The theory was pretty simple: What if we take all of the material we reuse each week, and only print it once per season? Then the items of the bulletin that change on a weekly basis would be printed in a separate insert. Turns out this was a more complicated endeavor than the Worship and Music Table had at first anticipated. This sounded like a great idea from a paperwork standpoint, though from a worshiper standpoint (particularly from on our first of now 6 iterations of this same general idea), it originally made the worship service admittedly very hard to follow. For each new ~5 week season we solicited feedback and refined this approach to printing our worship material in our search to find the best of both worlds: less paper usage, but still easy to follow.
Today in the Season of Watershed we seem to have found an approach that is indeed this best of both worlds scenario with our ~5 week bulletin taking the form of a “micro-hymnal”, one booklet that has reusable liturgy material in the front, and all of that season’s selection of hymns in the back (with big bold, easy to follow numbers). This allows us to print just a single double-sided half sheet of paper for our weekly changing worship supplement. We weren’t so sure how it would be received when we first tried this approach in our last season of Cosmos, but it turned out people really liked it! Even many folks who had previously offered critique came back saying, that was way easier to follow than our previous approaches.
As a result, we’re still printing 40-50% less paper per season than we would if we simply printed completely new bulletins each week with no reusable component, and of course, the number of weeks that we reuse each liturgy, significantly impacts that percentage. That, in and of itself, is something to celebrate, but as it turns out, it’s not just about paper usage. As some have pointed out, trees are a renewable resource, so why bother worrying about our paper usage? Well, it’s not only about our use of this natural resources, it’s about Stewardship in a holistic sense; why use more when we could accomplish the same thing with less. As a result, we not only use less resources, we also spend less money! If you hadn’t noticed, the offices printing budget for 2017 was cut down along with many other line items that needed to be reduced. Using less paper helps us to keep that cost lower than it has been in the past. Finally, there is an aspect of this new bulletin approach that many completely overlook and that is from the perspective of our people resources. You may not realize this, but each week our bulletins are assembled, behind the scenes, by a wonderful rotating team of faithful volunteers. This micro-hymnal approach leverages the functionality of our new printer’s ability to fold and staple complete bulletins so that volunteers don’t need to.

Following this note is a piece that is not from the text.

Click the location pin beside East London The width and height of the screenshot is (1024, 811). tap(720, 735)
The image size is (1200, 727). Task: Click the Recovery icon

It turns out that many of our bulletin assembly volunteers love this new approach, as it results in much easier work for them.
When we began this year-long Stewards of Creation journey together, not quite knowing what the future would hold, our highest hope was that through the challenges and joys of this spiritually formative journey, we might grow together and learn how we might be even better stewards of all that God gives. As we take a step back from the paperwork, workflow, worship experience, etc. it is plain to see that this new approach to printing worship materials is not only guiding us to better stewardship of natural resources through using less paper, while still being easy to follow, but it has also guided us to being better stewards of our financial resources, better stewards of our office technology, as well as being better stewards of our invaluable human/volunteer resources. Sounds like a win, win, win, win to me.
Let us journey on faithful stewards!